Two main kinds of miseries beset the corals, Carpenter says.
Climate change is taking a toll as warming sea water raises the risks of disease and coral bleaching (when corals lose their symbiotic algae and thus face nutrient shortages).
Abundant local threats also hammer corals. Sediments erode into the sea from frenetic development booms along coasts, and boats drag anchors over reefs, smashing structures that took hundreds of years to build.
“If we can control local threats, it will buy us some time,” says Andrew Baker of the University of Miami. “But ultimately corals will face some pretty tough challenges due to high temperatures and acidity.”
That worldwide process of ocean acidification is already altering surface water chemistry as those waters absorb excess carbon dioxide from the atmosphere. Though seawater is not acid now and isn’t expected to become so, the shift could disrupt ecosystems. “The new species analysis’ methods didn’t address this threat,” comments Maoz Fine of Bar-IlanUniversity in Ramat-Gan, Israel, so it “may require a category updating very soon.”

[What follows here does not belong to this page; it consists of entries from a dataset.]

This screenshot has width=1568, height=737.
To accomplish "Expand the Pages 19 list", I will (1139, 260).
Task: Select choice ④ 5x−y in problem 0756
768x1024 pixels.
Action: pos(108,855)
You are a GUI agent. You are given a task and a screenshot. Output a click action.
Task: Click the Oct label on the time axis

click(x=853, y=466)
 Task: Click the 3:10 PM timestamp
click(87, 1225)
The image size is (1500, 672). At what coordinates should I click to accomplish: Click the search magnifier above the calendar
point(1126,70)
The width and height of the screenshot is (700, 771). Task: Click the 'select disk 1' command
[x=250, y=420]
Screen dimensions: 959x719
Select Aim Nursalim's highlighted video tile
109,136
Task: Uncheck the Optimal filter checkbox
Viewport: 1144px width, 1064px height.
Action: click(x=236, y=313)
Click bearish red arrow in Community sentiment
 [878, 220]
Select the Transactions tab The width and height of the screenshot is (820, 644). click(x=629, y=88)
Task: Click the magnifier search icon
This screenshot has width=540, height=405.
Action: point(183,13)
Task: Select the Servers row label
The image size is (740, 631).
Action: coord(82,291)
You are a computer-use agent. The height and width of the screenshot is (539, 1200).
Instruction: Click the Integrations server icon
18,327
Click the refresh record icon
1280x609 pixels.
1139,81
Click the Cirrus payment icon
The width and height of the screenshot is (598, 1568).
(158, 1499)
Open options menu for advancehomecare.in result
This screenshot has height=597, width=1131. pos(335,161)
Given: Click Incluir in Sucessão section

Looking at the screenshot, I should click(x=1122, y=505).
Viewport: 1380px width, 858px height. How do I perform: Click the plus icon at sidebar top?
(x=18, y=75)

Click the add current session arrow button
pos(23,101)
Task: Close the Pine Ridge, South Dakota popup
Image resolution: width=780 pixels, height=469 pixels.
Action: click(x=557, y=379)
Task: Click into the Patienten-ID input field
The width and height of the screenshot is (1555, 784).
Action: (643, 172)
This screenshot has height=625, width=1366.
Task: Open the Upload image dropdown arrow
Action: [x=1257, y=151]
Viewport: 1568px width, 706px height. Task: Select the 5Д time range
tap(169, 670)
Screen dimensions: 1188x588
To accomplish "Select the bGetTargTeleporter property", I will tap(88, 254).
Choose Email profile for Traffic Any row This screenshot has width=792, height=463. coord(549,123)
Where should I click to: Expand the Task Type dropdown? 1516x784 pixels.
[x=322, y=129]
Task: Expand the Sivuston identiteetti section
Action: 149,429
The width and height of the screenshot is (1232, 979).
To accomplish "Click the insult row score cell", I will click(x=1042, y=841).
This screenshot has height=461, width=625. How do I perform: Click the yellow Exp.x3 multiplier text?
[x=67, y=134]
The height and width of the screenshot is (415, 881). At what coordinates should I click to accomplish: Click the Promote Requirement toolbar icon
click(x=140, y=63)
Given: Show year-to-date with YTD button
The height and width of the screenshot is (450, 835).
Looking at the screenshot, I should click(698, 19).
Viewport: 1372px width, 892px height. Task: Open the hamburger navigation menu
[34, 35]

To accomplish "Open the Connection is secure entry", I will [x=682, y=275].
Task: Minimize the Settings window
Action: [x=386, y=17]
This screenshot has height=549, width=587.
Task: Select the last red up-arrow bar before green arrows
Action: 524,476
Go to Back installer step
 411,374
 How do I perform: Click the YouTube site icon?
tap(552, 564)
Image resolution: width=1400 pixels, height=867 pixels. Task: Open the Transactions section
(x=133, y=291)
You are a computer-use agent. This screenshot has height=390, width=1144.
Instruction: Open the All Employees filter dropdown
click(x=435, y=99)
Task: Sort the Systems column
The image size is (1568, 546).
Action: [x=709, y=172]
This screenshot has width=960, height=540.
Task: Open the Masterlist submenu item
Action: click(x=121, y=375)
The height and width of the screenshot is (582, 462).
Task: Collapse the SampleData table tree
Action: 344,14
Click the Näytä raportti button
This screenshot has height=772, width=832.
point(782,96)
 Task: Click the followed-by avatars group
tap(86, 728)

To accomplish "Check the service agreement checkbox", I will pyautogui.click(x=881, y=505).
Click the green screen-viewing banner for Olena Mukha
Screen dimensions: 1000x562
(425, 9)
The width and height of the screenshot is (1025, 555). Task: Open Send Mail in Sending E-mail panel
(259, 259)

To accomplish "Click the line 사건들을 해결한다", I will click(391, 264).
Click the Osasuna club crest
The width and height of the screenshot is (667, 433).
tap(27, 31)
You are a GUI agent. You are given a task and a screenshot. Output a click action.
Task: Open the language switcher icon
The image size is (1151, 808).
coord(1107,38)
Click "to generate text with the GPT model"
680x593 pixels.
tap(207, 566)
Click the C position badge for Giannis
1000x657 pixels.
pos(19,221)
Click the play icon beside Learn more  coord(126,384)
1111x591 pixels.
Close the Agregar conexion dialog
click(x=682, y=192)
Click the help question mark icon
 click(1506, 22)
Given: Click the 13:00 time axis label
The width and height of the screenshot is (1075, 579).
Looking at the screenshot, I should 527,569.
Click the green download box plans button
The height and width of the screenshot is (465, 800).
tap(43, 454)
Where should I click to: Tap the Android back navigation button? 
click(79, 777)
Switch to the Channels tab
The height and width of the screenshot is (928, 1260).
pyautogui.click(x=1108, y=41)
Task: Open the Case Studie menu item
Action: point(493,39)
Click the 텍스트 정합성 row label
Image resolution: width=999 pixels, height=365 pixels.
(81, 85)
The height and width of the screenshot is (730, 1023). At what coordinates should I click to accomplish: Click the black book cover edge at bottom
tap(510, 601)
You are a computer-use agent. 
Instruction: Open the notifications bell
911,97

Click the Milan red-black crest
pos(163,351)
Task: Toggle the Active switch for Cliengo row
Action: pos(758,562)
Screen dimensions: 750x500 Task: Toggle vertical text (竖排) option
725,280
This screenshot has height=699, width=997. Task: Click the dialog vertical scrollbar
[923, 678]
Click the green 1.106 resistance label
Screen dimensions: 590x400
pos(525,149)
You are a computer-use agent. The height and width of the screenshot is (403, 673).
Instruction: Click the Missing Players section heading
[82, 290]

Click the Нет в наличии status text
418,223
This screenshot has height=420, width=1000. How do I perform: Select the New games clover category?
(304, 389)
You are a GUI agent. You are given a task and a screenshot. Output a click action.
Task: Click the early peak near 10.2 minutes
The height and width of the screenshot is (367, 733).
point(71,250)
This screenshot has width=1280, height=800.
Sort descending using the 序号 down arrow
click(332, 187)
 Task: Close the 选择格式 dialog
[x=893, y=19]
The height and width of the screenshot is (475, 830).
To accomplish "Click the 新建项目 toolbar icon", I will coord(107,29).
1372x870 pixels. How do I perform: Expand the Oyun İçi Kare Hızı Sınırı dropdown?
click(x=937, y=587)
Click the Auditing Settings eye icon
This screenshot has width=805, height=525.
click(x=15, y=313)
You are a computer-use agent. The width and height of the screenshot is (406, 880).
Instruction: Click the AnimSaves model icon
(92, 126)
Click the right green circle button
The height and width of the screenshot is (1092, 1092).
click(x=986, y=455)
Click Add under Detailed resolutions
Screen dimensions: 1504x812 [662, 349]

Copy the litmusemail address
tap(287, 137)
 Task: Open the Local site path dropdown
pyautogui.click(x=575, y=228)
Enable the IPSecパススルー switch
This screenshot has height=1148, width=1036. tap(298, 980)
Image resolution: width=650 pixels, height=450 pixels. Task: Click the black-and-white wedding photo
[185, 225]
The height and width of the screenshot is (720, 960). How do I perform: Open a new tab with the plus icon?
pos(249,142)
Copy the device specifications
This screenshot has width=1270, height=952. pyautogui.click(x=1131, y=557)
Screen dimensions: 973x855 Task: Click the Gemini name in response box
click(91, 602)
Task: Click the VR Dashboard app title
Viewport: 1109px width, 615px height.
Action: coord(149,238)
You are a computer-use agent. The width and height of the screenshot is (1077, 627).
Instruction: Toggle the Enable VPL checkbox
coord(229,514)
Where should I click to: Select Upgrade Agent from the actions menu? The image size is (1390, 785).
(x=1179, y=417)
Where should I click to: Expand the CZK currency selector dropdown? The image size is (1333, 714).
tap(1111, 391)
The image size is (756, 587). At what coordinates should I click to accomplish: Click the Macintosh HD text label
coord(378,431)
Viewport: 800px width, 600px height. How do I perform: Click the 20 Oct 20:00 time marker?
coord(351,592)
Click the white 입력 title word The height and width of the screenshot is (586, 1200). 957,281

In the audit’s regional view, Caribbean reefs have the largest proportion of corals in the most threatened categories, the paper shows. “I used to dive in the Caribbean — the reefs were gorgeous,” Carpenter says. “Now, to use a technical term repeated frequently around here, they’re toast.”
Caribbean reef vulnerability also showed up in a NOAA report co-edited by Waddell and released July 7 at the International Coral Reef Symposium in Fort Lauderdale, Fla. Every three years, the NOAA reef research program presents a status report on the reef communities off the continental coast and U.S.-related islands.
The 2008 report found 69 percent of Pacific reefs in good or excellent condition but only 25 percent of Caribbean and Atlantic ones ranking that high.
Disturbing as both reports are, Carpenter calls for action, saying “there is hope.”